_What this exercise asks_:
1. Pull from the biography of Anne Hollingsworth Price the passage starting with "Anne, Baroness Dőry" and going on through "the European aristocracy.", copied word for word.
2. According to the biography of Anne Hollingsworth Price, where was she born?
3. Can you carry on the biography of Anne Hollingsworth Price from the point where it stops?

_Selected text_:
>> BEGIN
Anne, Baroness Dőry de Jobaháza, formerly Princess Anna of Ardeck (née Anne Hollingsworth Price) (August 25, 1868 – April 24, 1945) was an American heiress and actress who married into the European aristocracy.

Early life
Anne was born on August 25, 1868 at Ellerslie Hall in Edgemoor, near Wilmington, Delaware. She was a daughter of oil magnate James Price II (1834–1904) and Sarah M. (née Harlan) Price (1832–1898). Her brother, Samuel Harlan Price, was married to Susan Coleman Wells (later Mrs. Morris R. Stroud). Anne was one of five sisters, who all married into the European nobility, which included Margaret Plater Price (who married in 1882 Edmund, Baron Wucherer von Huldenfeld, who was tutor to Archduke Eugen and Lord of the Manor of Gleinstätten), Susan Harlan Price (who married in 1885 Alexandru Socec, a general in Romanian Army), Matilda Louise Price (who married in 1883 Gábor, Baron Thyssen-Bornemisza, the King's Chamberlain who adopted their son-in-law Heinrich Thyssen), and Sallie Mae Price (who married in 1891 Maximillian, Baron von Berg).

Her paternal grandparents were Joseph Tatnall Price and Matilda Louise (née Sanderson) Price, and her maternal grandparents were Susan Preston (née Fairlamb) Harlan and Samuel Harlan Jr., of Harlan, Hollingsworth & Co., shipbuilders in Wilmington (who built Yampa, which was purchased by German Emperor William II). Harlan and Hollingsworth was acquired by Bethlehem Steel in 1904, although her grandfather Harlan had died in 1883 in Vienna.
>> END
_Data segment_:
>> BEGIN
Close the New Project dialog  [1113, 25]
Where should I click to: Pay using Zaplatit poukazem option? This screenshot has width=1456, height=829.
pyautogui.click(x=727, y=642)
>> END
_Replies_:
1.
Anne, Baroness Dőry de Jobaháza, formerly Princess Anna of Ardeck (née Anne Hollingsworth Price) (August 25, 1868 – April 24, 1945) was an American heiress and actress who married into the European aristocracy.

2. At Ellerslie Hall in Edgemoor, near Wilmington, Delaware.

3.
Anne and her five sisters all were "beautiful and charming belles of Wilmington and Philadelphia, where they made their debuts." They spent a year in Europe with their parents, arriving in Vienna in the early 1880s. Matilda was the only daughter who ever returned to America. Reportedly, every time their father would return from his trip back to Philadelphia to manage the family business, one of his daughters would be engaged.

Personal life
On December 17, 1890, Anne was married to Friedrich Wilhelm, Prince of Ardeck (1858–1902) in Dresden. At the time of their wedding, the Prince, the eldest son of Maria von Hanau-Hořowitz and Prince William of Hesse-Philippsthal-Barchfeld, was a Lieutenant of the 2nd Hussar Regiment of the Prussian Army. His father was a son of Charles, Landgrave of Hesse-Philippsthal-Barchfeld and Princess Sophie of Bentheim and Steinfurt (a daughter of Prince Louis William Geldricus Ernest of Bentheim and Steinfurt. Notwithstanding that his mother was a daughter of Frederick William, Elector of Hesse-Cassel, the Grand Duke of Hesse-Darmstadt regarded his parents' marriage as morganatic. Upon his parents' divorce in 1872, his mother and the children were styled Princes of Ardeck and Princesses of Ardeck.

Her mother died in Stuttgart in April 1892. Prince Friedrich died on April 1, 1902 at Villa Wilhelmshöhe.

Second marriage
On February 4, 1904, she married Hungarian magnate Baron József Döry de Jobaháza (1868–1954) in Mihályi (formerly the Kingdom of Hungary). He was a son of Baron Nicholas Miklós Dőry de Jobaháza and Baroness Mária von Horváth de Szürnyeg. Together, they were the parents of four daughters (three of whom married titles), including:

 Mária Jozefa Cecilia Ann Wilhelmine Dőry de Jobaháza (1904–1945), who died during World War II.

In September 1904, her father died, also in Stuttgart. Anne and her husband's home was in Schloss Hody bei Galanta, Pressburger Comitate, Hungary. In 1910, they acquired Schloss Johnsdorf in Szepes County, Hungary.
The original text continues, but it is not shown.